## Activity A
In the passage about ancient zircon crystals, translate this sentence into Spanish: "The crash created the moon and turned our young planet into a red ball of molten rock."
## Activity B
According to the passage about ancient zircon crystals, how old did scientists report in 2001 that one of the crystals was?

## Passage for review
Back in 2001, scientists reported that one of the zircon crystals was about 4.4 billion years old — so old that not everyone believed it.
"There have been challenges, because nothing in science goes without being questioned. It always has to be proven," says John Valley, a geochemist at the University of Wisconsin, Madison.
The crystals formed just tens of millions of years after an early proto-Earth was melted by a violent impact with a Mars-size object. The crash created the moon and turned our young planet into a red ball of molten rock.
"It would have glowed almost like a star. Nothing could exist on the surface. There would be no continental land masses. There'd be no liquid water. And there certainly would have been no life at that time," says Valley.
The bits of zircon suggest that those fiery, inhospitable conditions actually didn't last long — that the Earth's continental crust formed early on, and the planet started being more homey.

## Provided records
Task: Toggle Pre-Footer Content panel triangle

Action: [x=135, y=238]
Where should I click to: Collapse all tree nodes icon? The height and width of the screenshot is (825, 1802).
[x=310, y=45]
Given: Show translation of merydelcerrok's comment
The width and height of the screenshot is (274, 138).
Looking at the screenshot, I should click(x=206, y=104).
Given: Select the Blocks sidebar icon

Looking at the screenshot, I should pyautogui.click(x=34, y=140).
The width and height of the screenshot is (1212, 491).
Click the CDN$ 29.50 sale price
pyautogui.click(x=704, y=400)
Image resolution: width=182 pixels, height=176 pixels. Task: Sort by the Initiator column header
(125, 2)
---
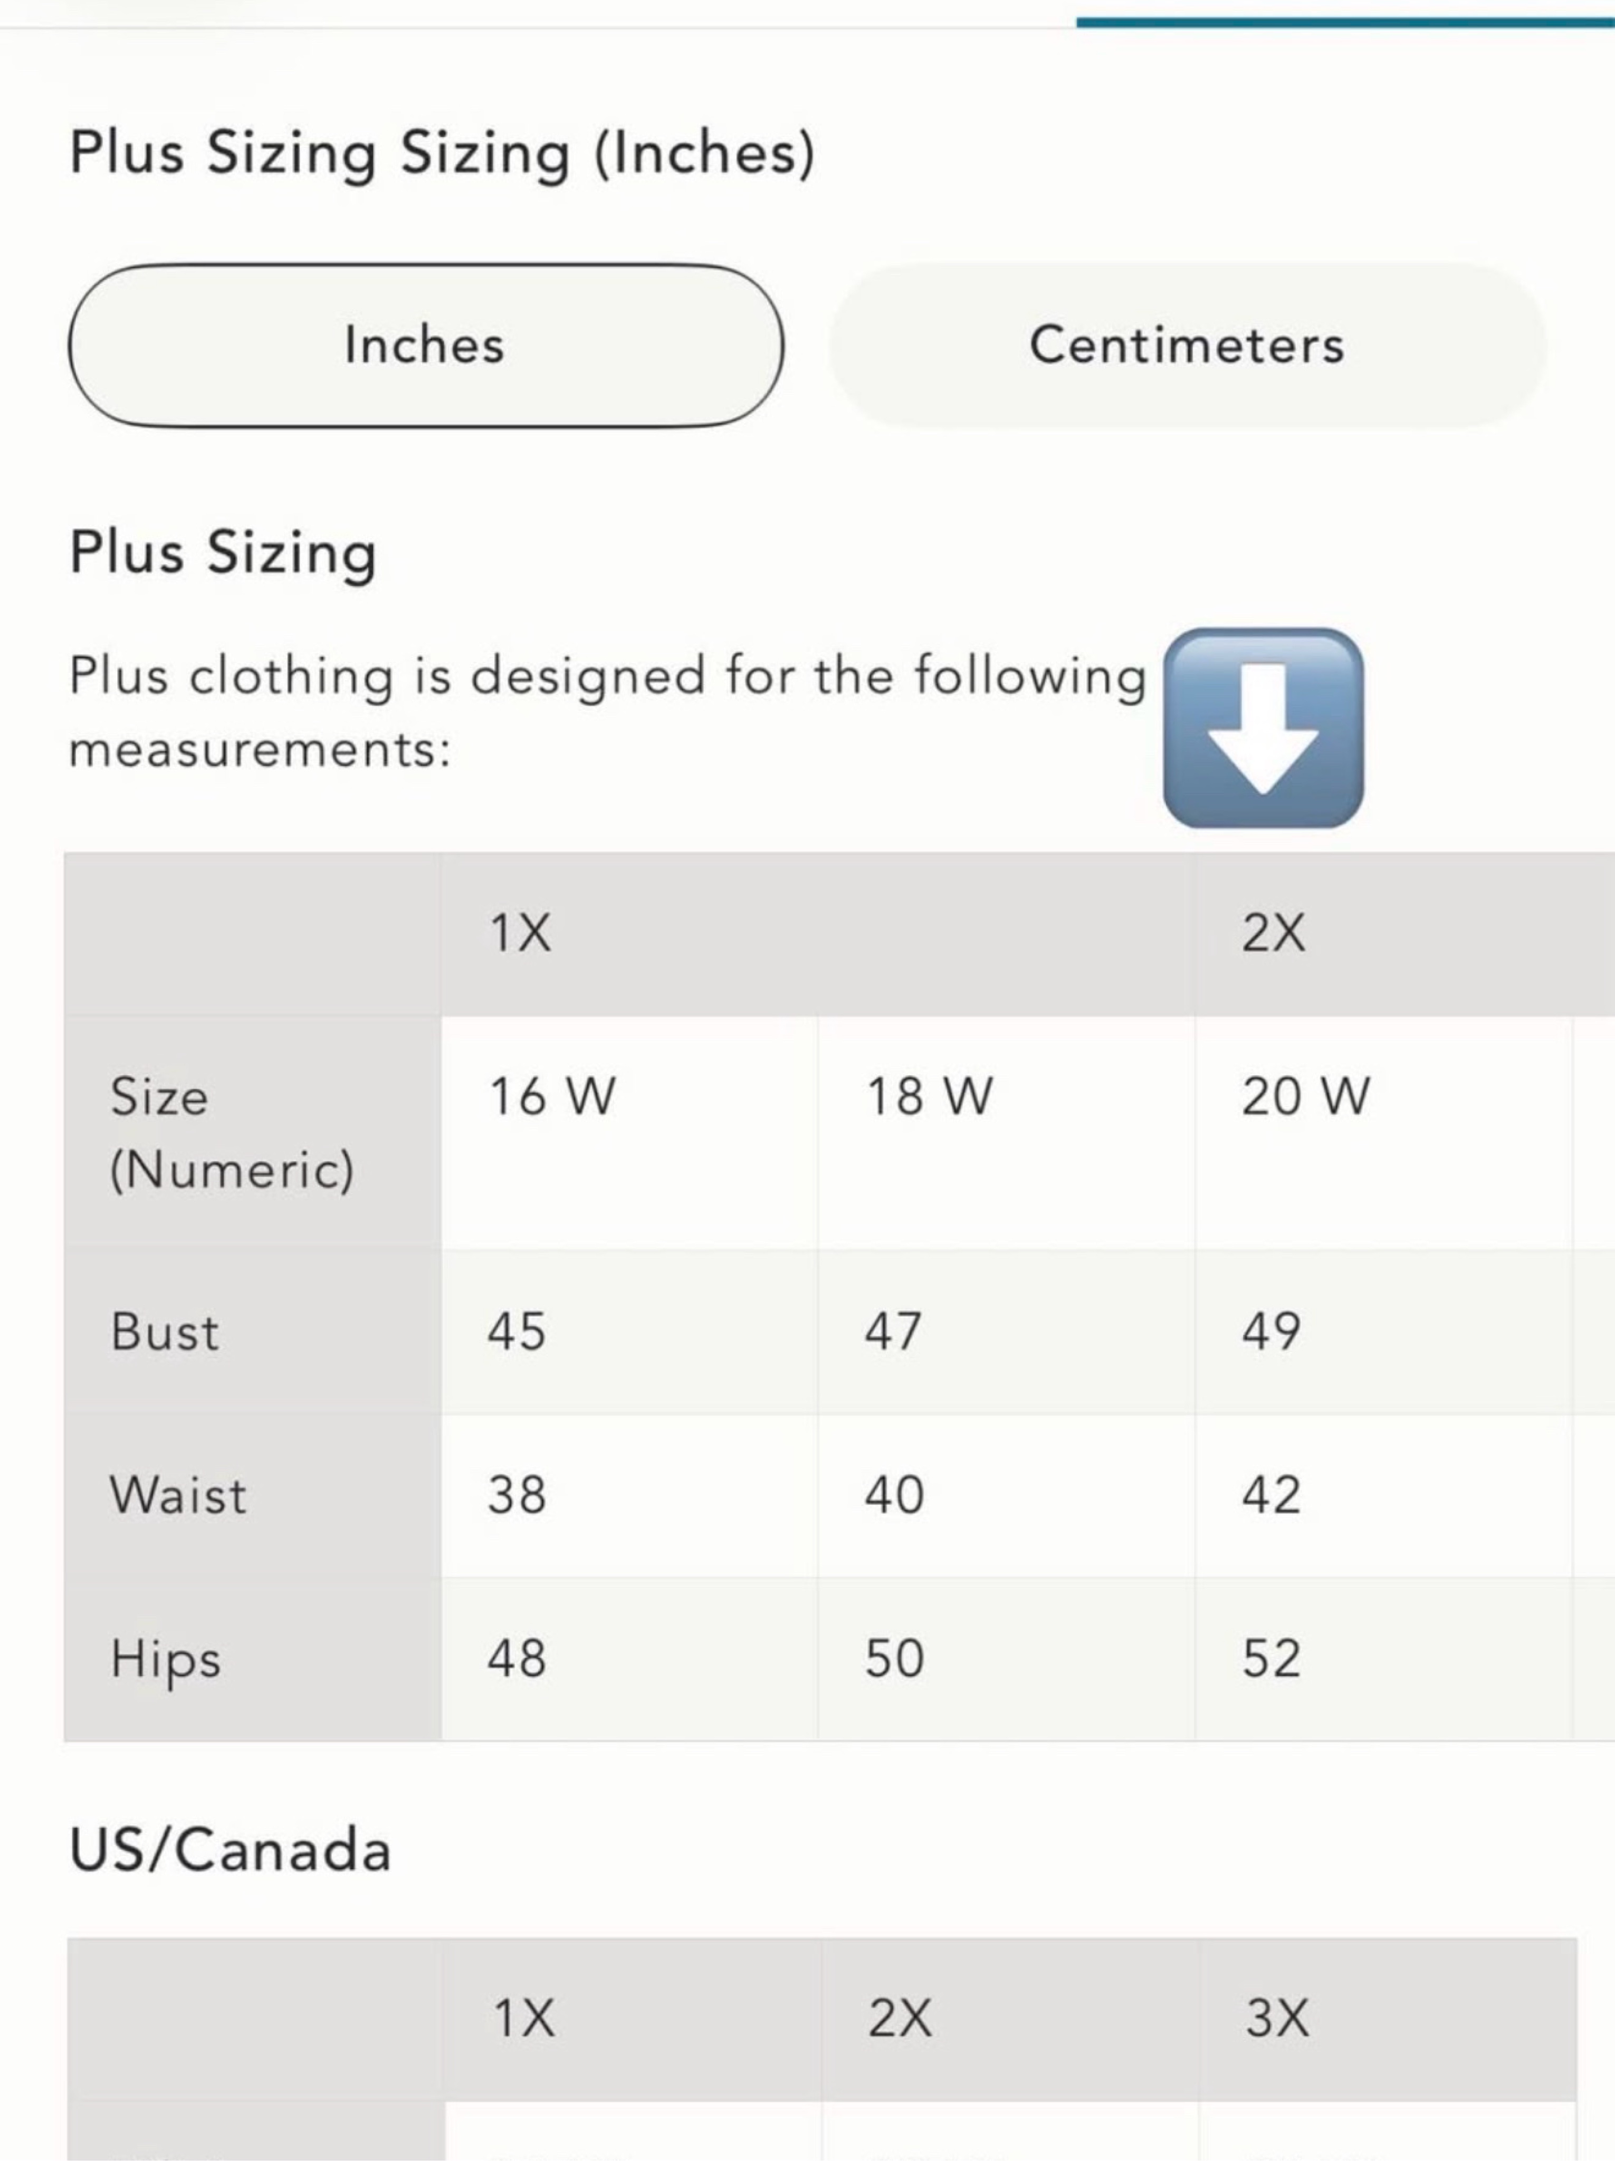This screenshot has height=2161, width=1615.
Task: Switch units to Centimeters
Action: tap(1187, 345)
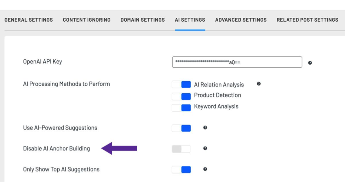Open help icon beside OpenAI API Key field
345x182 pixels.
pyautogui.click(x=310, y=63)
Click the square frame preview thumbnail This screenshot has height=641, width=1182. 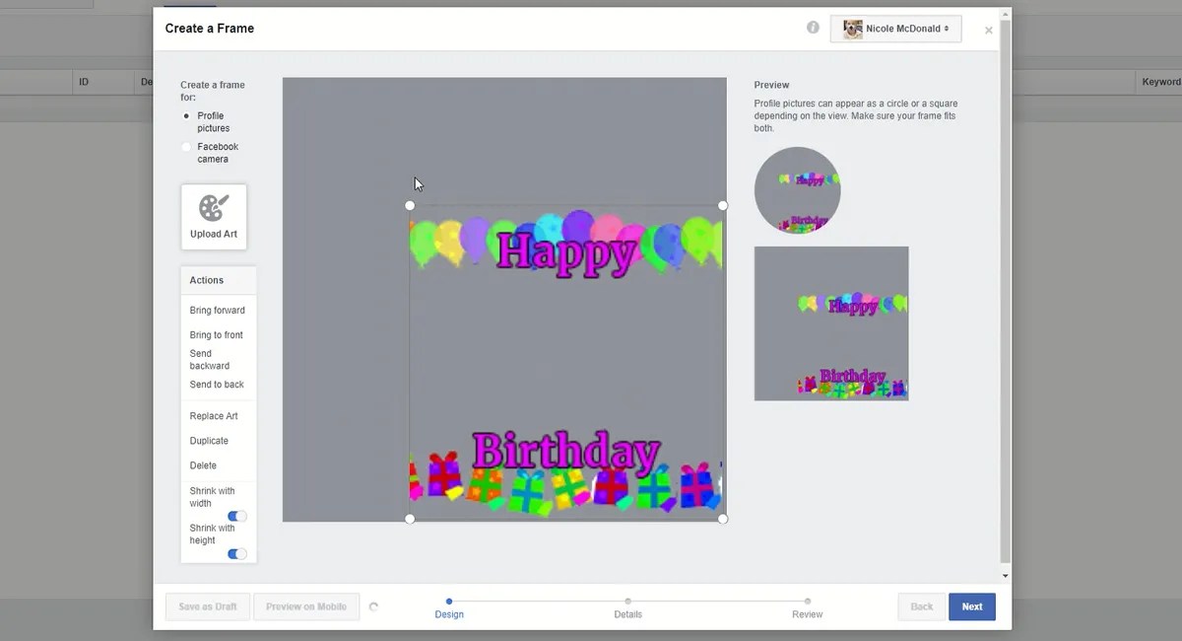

## Your response A
El choque creó la luna y convirtió nuestro joven planeta en una bola roja de roca fundida.

## Your response B
About 4.4 billion years old.